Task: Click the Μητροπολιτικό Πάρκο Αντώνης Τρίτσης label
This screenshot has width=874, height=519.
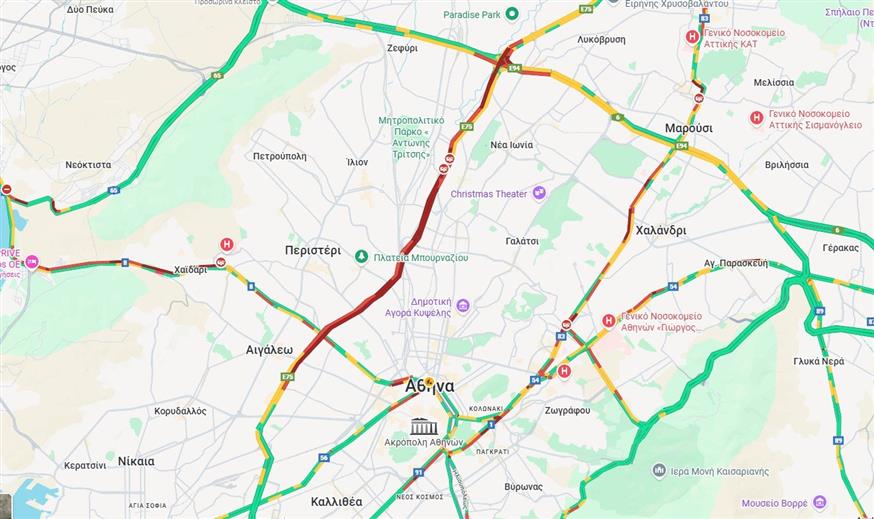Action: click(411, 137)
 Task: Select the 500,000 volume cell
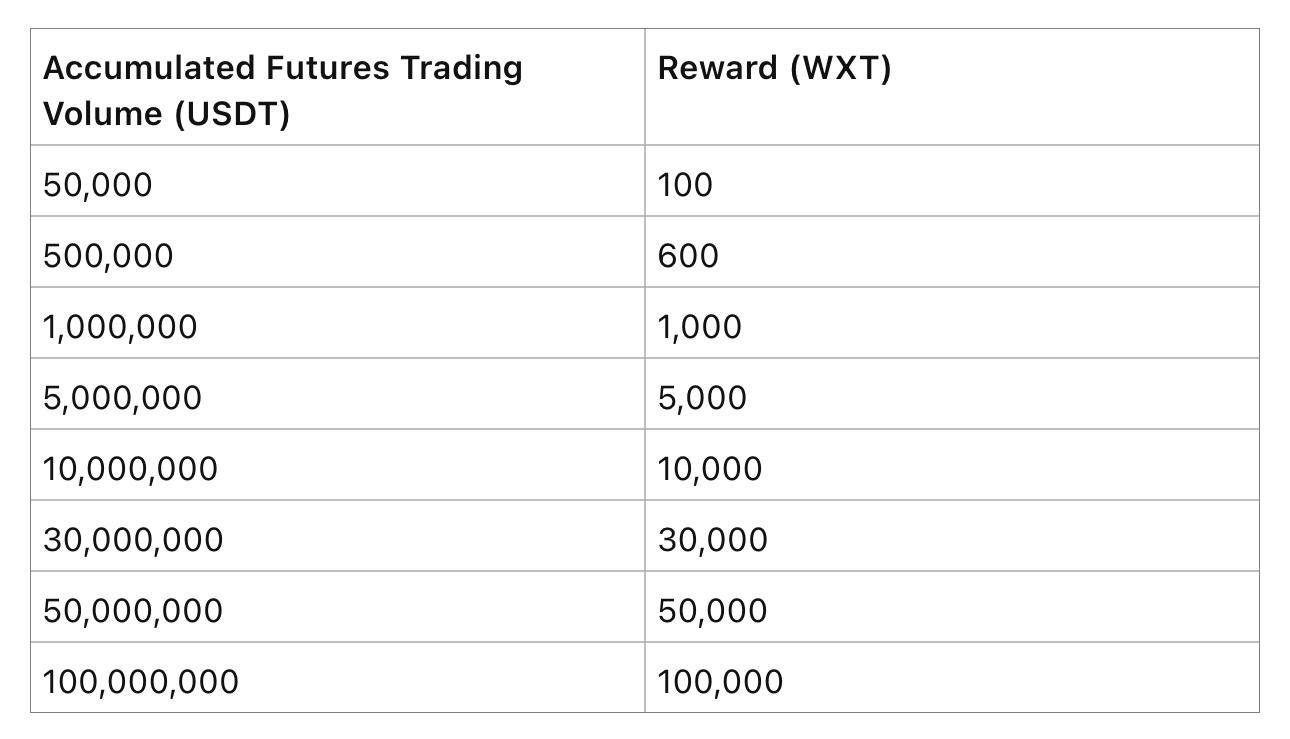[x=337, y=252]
● ● ●
WHAT NEEDS TO BE DONE:
The task calls for all records to be set down precisely, excluding any images.

OUTPUT OF THE TASK:
Task: Click the Μητροπολιτικό Πάρκο Αντώνης Τρίτσης label
This screenshot has width=874, height=519.
Action: click(411, 137)
 Task: Select the 500,000 volume cell
[x=337, y=252]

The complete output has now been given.